Hetzelfde type herpesvirus veroorzaakt waterpokken bij kinderen en gordelroos bij volwassenen.
Het begint allemaal met een infectie bij kinderen. Het herpesvirus vliegt door de lucht, verspreidt zich als tuberculose en gaat door de keel.
Daar hebben we een hele verstrooiing van grote en kleine amandelen, waarin lymfocyten zitten.
En nu komt het virus in deze lymfocyten terecht en reist het, net als een passagier in het openbaar vervoer, door het lichaam.
Lymfocyten taxiën snel over de snelweg, die we de bloedbaan noemen, en reizen alle kanten op.
De laatste stop is in de huid. Daar gooit een menigte virussen de bussen weg en picknicken. Het plezier eindigt met een wolk van blaren over de hele huid, inclusief de hoofdhuid.
Vervolgens worden de virussen die naar boven lopen gestuurd om de nacht door te brengen. Ze vinden de uiteinden van de zenuwen in de huid en stijgen daarlangs naar de zenuwknopen dichter bij het ruggenmerg en de hersenen.
We kunnen zeggen dat hierop de grote cirkel van herpes zoster-reizen is gesloten.
In zenuwcellen zal een ondeugend virus onder toezicht van immuniteit leven. Daar mag hij zich niet langer misdragen.
Soms faalt de immuniteit. Het virus in de zenuwknopen verzamelt de manat en snelt langs de zenuwvezels terug naar de picknick in de huid.

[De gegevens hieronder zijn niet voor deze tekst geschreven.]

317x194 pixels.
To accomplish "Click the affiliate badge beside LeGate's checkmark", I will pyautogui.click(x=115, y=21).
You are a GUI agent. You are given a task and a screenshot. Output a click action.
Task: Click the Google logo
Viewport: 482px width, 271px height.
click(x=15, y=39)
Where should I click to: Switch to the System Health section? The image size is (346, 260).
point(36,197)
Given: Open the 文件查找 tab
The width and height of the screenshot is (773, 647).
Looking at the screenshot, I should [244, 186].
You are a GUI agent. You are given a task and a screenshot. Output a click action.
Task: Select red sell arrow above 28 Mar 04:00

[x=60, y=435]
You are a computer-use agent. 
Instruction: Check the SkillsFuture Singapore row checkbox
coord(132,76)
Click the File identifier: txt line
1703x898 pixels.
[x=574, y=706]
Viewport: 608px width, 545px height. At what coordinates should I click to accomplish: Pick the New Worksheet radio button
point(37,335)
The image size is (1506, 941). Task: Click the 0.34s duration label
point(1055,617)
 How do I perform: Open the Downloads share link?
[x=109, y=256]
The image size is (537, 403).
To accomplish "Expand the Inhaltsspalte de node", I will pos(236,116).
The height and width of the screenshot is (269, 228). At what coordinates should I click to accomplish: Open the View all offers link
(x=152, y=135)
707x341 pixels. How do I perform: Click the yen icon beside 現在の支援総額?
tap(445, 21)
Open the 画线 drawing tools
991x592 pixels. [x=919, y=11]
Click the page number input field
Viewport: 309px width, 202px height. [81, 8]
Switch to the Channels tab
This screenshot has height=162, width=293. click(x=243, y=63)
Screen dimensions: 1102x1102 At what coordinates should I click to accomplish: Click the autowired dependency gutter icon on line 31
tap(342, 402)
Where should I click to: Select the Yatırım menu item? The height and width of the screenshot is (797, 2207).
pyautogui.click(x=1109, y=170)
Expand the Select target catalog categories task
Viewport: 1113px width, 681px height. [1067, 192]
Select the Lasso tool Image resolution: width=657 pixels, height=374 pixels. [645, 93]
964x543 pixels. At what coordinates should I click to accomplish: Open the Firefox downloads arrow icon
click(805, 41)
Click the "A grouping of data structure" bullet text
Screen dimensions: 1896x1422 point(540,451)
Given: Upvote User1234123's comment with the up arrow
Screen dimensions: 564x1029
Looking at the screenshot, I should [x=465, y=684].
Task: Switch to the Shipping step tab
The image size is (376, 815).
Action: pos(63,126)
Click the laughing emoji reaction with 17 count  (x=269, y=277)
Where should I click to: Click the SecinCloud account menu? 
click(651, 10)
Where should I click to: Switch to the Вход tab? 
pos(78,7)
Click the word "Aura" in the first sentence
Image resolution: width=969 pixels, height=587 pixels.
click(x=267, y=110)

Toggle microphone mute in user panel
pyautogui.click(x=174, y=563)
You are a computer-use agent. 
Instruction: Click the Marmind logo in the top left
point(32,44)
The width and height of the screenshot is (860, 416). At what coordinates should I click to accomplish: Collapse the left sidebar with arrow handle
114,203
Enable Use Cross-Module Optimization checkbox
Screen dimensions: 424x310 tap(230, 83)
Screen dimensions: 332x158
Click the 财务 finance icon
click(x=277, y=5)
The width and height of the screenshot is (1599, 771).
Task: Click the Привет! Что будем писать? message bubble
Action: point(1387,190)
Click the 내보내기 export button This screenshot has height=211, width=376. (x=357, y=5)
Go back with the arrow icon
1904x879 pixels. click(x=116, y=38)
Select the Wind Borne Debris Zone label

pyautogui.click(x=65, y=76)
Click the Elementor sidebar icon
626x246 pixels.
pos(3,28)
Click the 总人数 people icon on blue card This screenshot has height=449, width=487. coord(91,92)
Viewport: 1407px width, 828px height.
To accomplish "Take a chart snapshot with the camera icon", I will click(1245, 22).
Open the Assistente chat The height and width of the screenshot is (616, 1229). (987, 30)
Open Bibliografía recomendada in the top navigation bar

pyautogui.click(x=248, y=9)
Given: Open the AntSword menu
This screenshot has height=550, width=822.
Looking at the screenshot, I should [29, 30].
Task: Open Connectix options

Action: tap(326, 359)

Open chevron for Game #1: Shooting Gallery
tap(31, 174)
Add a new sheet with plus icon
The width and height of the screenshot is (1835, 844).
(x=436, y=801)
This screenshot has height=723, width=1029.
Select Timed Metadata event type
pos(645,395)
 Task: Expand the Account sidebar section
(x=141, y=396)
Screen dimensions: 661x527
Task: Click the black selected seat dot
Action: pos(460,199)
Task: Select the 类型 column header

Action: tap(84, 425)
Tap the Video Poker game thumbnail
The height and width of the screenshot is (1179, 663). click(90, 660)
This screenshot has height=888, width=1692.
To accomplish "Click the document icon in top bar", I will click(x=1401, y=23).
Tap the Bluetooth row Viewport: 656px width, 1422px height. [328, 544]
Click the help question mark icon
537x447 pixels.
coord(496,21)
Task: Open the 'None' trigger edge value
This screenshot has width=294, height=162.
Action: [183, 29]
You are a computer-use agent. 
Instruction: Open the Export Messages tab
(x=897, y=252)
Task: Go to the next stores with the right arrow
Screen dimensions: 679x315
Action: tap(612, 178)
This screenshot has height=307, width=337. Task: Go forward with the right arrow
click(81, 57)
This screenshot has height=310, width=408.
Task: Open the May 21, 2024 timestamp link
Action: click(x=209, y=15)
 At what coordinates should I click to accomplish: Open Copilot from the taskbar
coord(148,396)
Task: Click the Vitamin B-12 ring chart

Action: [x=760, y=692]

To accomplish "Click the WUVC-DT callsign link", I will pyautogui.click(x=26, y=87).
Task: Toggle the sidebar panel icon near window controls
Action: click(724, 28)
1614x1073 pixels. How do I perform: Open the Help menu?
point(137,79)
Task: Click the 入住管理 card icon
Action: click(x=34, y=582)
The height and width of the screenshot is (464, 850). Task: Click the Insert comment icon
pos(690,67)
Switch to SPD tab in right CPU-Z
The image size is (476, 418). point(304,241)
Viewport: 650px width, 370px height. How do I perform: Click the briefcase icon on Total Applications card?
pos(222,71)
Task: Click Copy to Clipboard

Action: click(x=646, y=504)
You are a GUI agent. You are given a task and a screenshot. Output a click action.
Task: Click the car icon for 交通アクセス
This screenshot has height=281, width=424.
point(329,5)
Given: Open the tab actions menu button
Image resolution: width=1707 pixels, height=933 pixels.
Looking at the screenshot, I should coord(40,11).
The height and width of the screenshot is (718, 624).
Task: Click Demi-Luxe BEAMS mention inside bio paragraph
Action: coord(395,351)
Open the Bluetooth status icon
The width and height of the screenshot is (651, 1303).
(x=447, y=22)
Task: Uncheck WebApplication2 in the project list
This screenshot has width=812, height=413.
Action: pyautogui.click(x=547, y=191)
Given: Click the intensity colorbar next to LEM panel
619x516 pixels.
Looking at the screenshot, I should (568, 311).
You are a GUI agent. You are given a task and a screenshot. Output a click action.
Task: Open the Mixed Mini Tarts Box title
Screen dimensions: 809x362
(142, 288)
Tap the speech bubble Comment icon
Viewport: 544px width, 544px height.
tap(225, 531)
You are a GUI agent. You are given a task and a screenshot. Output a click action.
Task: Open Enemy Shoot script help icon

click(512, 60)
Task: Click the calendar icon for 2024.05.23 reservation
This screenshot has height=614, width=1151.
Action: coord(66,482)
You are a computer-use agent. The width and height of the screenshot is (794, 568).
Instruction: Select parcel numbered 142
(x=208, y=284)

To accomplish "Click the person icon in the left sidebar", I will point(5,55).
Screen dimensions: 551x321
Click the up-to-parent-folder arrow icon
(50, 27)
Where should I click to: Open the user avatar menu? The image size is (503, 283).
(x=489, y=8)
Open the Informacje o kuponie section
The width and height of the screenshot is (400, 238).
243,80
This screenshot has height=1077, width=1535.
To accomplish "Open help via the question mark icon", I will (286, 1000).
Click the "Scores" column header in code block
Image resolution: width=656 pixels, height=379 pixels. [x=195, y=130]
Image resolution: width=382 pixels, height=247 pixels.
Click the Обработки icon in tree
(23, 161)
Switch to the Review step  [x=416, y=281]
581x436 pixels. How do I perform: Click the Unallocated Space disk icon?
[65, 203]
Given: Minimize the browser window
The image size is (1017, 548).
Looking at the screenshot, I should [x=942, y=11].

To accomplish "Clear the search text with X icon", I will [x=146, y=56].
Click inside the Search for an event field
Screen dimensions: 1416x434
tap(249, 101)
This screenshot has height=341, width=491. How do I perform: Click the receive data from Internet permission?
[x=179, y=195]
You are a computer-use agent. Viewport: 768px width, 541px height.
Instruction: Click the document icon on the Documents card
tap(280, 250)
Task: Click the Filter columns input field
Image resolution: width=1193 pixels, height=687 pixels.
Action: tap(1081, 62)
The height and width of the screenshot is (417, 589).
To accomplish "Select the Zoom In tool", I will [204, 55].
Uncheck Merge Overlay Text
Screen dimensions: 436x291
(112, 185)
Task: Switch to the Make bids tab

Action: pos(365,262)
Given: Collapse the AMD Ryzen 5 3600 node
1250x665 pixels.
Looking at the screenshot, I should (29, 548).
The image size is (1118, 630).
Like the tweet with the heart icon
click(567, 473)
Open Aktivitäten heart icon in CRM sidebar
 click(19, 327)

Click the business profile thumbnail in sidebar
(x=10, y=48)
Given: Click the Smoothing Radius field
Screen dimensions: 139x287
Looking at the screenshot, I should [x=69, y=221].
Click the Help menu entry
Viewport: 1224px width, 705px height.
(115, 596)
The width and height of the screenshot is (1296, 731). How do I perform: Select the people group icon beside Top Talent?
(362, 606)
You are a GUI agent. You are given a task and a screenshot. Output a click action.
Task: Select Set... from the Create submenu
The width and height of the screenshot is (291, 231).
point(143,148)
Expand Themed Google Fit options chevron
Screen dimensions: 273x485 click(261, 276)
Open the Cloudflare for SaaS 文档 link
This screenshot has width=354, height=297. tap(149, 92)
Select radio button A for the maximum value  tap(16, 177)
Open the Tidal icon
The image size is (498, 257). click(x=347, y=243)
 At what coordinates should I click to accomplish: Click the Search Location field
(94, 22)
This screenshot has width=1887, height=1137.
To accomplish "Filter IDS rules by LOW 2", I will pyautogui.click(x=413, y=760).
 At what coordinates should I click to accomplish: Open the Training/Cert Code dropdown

En weer eindigt het allemaal in bubbels.
Het is duidelijk dat het immuunsysteem wild werd toen het herpes zoster uit de zenuwknopen losliet, dus het begint in de gunst te komen en, onder de hete hand, knaagt het nog steeds aan de zenuwknopen zelf. Hieruit blijkt bij patiënten met herpes zoster een onbegrijpelijke uitputtende pijn.
Dus het blijkt dat gordelroos al in de kindertijd een volledige draai in ons lichaam maakt, en dan laat immuniteit het soms toe om in de huid te komen. Dit is weer een halve draai.